**Task details**
For the records below, print the lines from the line with "is (606, 938)." through the line with "Given: Click the Brooklyn tag chip" exactly as written; include both end lines and exclude the rest.
(Provided records)
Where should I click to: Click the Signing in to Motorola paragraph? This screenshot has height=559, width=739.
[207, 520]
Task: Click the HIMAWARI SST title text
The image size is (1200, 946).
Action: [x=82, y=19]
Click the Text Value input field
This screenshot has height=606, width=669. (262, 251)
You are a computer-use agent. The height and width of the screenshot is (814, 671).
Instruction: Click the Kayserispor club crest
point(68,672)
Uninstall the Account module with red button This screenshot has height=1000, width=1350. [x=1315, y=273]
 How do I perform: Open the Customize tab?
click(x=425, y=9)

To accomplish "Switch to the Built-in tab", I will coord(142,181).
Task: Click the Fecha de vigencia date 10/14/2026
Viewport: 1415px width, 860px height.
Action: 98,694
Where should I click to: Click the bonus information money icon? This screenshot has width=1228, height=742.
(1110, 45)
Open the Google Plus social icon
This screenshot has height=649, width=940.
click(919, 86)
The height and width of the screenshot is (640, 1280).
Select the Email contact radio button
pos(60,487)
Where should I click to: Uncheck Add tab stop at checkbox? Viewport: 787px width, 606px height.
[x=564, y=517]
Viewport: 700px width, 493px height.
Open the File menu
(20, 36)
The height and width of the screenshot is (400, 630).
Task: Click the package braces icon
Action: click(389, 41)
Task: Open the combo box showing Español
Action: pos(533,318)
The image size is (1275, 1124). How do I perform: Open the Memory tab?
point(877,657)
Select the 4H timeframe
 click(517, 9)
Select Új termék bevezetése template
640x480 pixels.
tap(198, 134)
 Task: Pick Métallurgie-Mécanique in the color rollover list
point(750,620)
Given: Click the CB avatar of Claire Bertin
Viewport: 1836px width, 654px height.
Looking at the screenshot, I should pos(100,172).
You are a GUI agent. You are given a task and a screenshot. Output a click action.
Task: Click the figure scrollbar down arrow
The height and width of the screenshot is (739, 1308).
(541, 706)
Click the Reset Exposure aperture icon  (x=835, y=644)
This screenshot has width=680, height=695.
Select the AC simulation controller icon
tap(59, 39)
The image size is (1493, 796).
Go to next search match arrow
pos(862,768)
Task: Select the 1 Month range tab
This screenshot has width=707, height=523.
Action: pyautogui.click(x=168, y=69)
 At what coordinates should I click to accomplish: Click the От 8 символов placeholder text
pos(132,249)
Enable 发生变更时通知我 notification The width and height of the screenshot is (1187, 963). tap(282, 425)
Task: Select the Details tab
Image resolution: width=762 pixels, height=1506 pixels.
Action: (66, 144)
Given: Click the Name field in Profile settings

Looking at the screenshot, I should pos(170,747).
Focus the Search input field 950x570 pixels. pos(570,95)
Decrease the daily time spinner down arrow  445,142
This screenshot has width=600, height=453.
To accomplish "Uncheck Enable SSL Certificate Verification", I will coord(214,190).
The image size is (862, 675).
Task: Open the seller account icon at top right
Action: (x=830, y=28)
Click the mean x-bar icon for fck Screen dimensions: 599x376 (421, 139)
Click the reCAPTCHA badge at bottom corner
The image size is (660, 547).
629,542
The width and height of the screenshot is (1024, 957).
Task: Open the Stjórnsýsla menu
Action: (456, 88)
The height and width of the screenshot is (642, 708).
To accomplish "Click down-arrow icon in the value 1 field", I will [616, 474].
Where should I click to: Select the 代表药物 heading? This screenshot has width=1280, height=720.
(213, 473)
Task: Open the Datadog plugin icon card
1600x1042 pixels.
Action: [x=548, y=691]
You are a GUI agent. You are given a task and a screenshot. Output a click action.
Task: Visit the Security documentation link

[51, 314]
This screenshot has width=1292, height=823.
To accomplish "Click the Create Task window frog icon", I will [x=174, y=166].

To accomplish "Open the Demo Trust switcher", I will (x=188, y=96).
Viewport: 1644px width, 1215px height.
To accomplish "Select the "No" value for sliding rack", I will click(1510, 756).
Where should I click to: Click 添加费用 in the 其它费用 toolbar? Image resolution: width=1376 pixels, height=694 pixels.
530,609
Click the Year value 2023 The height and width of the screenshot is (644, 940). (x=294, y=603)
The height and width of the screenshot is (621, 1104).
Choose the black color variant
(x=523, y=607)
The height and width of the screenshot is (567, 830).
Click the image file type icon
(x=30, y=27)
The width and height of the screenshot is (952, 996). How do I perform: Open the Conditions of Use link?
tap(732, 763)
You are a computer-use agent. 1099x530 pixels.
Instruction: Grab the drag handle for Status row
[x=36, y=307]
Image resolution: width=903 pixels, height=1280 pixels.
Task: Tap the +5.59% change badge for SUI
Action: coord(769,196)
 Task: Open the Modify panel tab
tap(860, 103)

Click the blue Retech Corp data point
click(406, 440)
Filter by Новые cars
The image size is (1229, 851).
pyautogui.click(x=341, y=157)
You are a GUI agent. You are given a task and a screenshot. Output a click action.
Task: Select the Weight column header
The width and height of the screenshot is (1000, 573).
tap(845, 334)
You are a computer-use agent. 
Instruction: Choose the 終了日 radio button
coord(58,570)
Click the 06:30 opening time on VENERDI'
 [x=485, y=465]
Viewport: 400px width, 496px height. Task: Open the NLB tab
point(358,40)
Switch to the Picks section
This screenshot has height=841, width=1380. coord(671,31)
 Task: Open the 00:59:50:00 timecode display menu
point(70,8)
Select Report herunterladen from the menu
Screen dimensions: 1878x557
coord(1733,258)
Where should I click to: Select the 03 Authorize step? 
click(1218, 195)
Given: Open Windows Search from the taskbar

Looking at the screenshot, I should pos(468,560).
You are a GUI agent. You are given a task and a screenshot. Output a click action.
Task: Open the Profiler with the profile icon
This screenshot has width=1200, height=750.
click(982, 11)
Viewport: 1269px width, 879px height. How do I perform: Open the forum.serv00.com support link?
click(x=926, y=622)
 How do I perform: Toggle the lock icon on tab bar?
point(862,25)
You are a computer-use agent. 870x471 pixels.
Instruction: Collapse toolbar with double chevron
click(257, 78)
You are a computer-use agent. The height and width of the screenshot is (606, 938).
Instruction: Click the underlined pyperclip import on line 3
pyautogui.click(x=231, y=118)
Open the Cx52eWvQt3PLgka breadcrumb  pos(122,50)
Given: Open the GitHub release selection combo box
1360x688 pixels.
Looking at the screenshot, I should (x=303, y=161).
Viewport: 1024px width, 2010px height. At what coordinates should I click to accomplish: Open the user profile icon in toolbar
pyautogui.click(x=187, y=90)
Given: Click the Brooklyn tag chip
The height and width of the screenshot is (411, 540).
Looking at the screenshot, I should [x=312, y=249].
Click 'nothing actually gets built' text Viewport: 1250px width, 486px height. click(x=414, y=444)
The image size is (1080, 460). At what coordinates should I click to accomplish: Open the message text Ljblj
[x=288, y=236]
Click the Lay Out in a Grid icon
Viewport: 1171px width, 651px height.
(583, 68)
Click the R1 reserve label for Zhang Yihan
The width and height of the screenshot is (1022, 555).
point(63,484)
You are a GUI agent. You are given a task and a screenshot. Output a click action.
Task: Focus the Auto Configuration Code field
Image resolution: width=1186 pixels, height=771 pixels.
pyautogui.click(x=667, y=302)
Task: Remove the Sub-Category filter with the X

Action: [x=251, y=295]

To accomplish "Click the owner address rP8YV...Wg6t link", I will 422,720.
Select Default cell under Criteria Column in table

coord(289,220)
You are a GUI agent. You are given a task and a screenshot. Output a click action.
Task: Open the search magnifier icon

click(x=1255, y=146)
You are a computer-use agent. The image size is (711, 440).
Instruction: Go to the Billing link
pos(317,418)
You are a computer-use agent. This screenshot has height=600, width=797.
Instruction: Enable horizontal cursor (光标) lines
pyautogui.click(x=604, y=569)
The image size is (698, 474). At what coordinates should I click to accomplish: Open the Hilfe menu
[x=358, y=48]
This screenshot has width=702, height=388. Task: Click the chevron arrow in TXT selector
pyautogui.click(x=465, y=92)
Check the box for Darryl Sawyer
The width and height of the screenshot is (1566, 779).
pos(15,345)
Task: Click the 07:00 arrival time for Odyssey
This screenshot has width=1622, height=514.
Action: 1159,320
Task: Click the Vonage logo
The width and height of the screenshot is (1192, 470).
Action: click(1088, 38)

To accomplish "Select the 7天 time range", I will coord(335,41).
(End Provided records)
**Result for this exercise**
You are a computer-use agent. The height and width of the screenshot is (606, 938).
Instruction: Click the underlined pyperclip import on line 3
pyautogui.click(x=231, y=118)
Open the Cx52eWvQt3PLgka breadcrumb  pos(122,50)
Given: Open the GitHub release selection combo box
1360x688 pixels.
Looking at the screenshot, I should (x=303, y=161).
Viewport: 1024px width, 2010px height. At what coordinates should I click to accomplish: Open the user profile icon in toolbar
pyautogui.click(x=187, y=90)
Given: Click the Brooklyn tag chip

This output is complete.